Urteilsbesprechung

Ist das Bestreiten von Mängeln ein prozessuales Recht, das eine Nacherfüllungsbereitschaft vorbehält oder führt Bestreiten im Prozess zur Erfüllungsverweigerung?

Wird über die Einqualifizierung eines Sachverhalts als Mangel oder die Verantwortungszuweisung mehrerer Beteiligter gestritten, stellt sich für die in Anspruch genommenen Auftragnehmer und die diese vertretenden Anwälte die Frage der Positionierung zum Rechtssachverhalt. Häufig ist eine Nachbesserung beabsichtigt, aber erst wenn geklärt ist, dass man hierzu auch verpflichtet ist.

Ausgangssituation:

Unternehmern steht bei Mängeln üblicherweise die sogenannte zweite Chance im Wege einer Nacherfüllung zu, bevor Ansprüche in Geld entstehen. Diese Chance entfällt, wenn eine Frist zur Nacherfüllung erfolglos verstrichen ist. Dies ist manchmal schwer zu beurteilen. Ist die Frist für alle Mängel gesetzt worden, ist der Empfang der Fristsetzung nachweisbar, haben Nachbesserungsversuche stattgefunden und müssten nochmals Fristen gesetzt werden? Ist eine gesetzte Frist nach Treu und Glauben überholt? Braucht eine Frist wegen Erfüllungsverweigerung nicht mehr gesetzt zu werden?

Beispiel:

(Nach BGH Urteil vom 18.9.2014, Az. VII ZR 58/13)

Der Kläger erwarb Eigentumswohnungen von der Beklagten, die diese zu sanieren hatte. Schon bei der Abnahme wurden Mängel aufgelistet. Teilweise wurden diese abgearbeitet.
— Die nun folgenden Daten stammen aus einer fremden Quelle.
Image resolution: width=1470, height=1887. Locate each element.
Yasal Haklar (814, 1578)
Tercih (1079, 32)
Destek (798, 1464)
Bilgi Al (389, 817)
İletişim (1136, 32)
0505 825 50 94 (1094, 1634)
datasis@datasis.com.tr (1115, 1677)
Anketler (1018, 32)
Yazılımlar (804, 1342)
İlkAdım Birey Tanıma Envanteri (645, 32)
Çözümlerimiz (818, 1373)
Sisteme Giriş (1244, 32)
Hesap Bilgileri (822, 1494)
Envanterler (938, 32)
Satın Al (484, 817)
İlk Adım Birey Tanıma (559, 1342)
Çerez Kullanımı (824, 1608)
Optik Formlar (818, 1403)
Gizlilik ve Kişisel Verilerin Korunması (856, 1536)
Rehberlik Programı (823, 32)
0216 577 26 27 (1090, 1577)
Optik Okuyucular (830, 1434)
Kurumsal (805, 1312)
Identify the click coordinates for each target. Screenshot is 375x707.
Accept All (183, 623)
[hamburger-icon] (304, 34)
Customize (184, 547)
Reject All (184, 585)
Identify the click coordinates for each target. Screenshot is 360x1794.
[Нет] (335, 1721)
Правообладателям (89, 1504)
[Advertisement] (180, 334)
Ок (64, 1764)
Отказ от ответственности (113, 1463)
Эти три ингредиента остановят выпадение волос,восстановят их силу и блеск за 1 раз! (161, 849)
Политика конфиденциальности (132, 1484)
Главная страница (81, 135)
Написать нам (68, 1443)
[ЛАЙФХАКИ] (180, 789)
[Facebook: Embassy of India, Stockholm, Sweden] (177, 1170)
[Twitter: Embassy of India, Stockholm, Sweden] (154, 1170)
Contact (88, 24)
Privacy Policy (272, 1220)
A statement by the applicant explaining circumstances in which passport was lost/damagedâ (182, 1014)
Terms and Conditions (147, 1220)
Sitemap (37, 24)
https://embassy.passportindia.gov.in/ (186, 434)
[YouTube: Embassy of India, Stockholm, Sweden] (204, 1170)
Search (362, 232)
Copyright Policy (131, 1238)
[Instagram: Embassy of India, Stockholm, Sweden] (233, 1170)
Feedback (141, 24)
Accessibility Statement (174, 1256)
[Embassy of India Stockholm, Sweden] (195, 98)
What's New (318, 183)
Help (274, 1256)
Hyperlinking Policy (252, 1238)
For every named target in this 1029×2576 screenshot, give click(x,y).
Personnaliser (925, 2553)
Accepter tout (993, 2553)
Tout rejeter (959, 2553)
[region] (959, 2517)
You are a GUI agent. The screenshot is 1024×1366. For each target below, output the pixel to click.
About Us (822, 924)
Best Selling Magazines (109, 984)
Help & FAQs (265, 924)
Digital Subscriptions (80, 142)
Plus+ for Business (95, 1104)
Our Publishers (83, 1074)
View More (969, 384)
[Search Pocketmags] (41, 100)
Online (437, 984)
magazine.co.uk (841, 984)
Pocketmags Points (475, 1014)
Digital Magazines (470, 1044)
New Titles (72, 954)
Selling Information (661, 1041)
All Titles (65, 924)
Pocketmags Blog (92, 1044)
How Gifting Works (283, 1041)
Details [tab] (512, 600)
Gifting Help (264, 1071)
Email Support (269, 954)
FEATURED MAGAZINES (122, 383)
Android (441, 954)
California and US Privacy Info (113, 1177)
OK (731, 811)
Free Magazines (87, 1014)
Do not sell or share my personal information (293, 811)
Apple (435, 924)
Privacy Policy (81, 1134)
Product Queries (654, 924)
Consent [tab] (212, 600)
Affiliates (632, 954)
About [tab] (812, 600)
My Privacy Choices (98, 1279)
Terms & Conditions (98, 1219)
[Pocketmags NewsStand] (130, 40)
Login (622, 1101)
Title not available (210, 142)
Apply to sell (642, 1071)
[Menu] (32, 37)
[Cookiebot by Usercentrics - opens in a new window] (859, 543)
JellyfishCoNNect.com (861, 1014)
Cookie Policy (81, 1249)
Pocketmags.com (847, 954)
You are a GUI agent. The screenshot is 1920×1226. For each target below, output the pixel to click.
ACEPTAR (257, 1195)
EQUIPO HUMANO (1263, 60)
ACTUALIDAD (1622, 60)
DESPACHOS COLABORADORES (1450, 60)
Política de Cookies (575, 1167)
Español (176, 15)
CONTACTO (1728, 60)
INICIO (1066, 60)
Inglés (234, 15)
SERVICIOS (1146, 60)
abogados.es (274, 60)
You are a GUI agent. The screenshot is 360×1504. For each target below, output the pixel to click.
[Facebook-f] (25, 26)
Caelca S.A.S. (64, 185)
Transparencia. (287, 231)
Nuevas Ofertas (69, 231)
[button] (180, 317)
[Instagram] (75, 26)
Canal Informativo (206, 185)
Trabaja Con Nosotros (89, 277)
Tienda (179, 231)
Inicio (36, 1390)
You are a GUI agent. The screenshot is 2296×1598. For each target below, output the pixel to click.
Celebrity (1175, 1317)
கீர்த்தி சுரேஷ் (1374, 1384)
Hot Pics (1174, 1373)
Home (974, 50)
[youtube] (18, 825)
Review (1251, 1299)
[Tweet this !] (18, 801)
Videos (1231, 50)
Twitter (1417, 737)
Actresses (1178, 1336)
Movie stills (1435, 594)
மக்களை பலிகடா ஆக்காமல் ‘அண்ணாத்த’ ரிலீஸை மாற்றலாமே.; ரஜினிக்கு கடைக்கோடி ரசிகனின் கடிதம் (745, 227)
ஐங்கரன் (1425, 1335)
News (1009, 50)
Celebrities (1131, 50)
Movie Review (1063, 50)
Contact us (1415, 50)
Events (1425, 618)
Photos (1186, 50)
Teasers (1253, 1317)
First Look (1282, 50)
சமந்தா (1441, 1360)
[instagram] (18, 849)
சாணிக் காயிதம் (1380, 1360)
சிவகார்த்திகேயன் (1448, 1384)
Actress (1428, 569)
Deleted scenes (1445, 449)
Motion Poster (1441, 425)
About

Der Kläger erhob Schadensersatzklage. Im Rahmen dieser Klage bestritt die Beklagte das Vorliegen von Mängeln, bestritt ein Verschulden und vertrat außerdem die Auffassung, dass die Vertragsklauseln eine Eintrittspflicht ausschließen würden.

Der Bundesgerichtshof (BGH) entschied, dass es bei dieser Sachlage ausgeschlossen war, dass die Beklagte noch bereit war, die Mängel zu beseitigen, so dass eine Fristsetzung mit Ablehnungsandrohung (nach anwendbarem Recht vor der Schuldrechtsmodernisierung) nicht mehr Voraussetzung für den Schadensersatzanspruch wegen Nichterfüllung ist.

Hinweis:

Andere Senate haben in der Vergangenheit entschieden, dass das prozessuale Bestreiten von Mängeln nicht immer eine Erfüllungsverweigerung bewirke. So zum Beispiel BGH, Urteil vom 13.07.2011 Az.: VIII ZR 215/10, Rn 24 und BGH, Urteil vom 07.03.2002, Az.: III ZR 12/01 Ziffer II, 3. A).

Der siebte Zivilsenat weist allerdings ausdrücklich auf seine weiteren Urteile hin, nach deren Sachverhalten eine Erfüllungsverweigerung hergeleitet werden konnte. Dies waren die kategorische, teilweise mit rechtlichen Argumenten wie der Einrede der Verjährung untermauerte Weigerung, vorliegende Mängel zu beseitigen, (vgl. BGH, Urteil vom 5. Dezember 2002 VII ZR 360/01, BauR 2003, 386, 387 = NZBau 2003, 149) und ein langer Zeitablauf, in dem eine Mängelbeseitigung nicht vorgenommen wurde (BGH, Beschluss vom 28. Oktober 2010 VII ZR 82/09, BauR 2011, 263 Rn. 13). Selbst in einem Klageabweisungsantrag eines auf Erfüllung in Anspruch genommenen Schuldners hat der BGH in einem Fall eine ernsthafte Erfüllungsverweigerung gesehen, weil alle Streitpunkte in einer vorherigen längeren Auseinandersetzung bereits ausgetragen waren und mit dem Prozessantrag zum Ausdruck gebracht wurde, dass auch eine Fristsetzung mit Ablehnungsandrohung den Beklagten nicht mehr umstimmen könnte (BGH, Urteil vom 8. Dezember 1983 VII ZR 139/82, BauR 1984, 181, 182).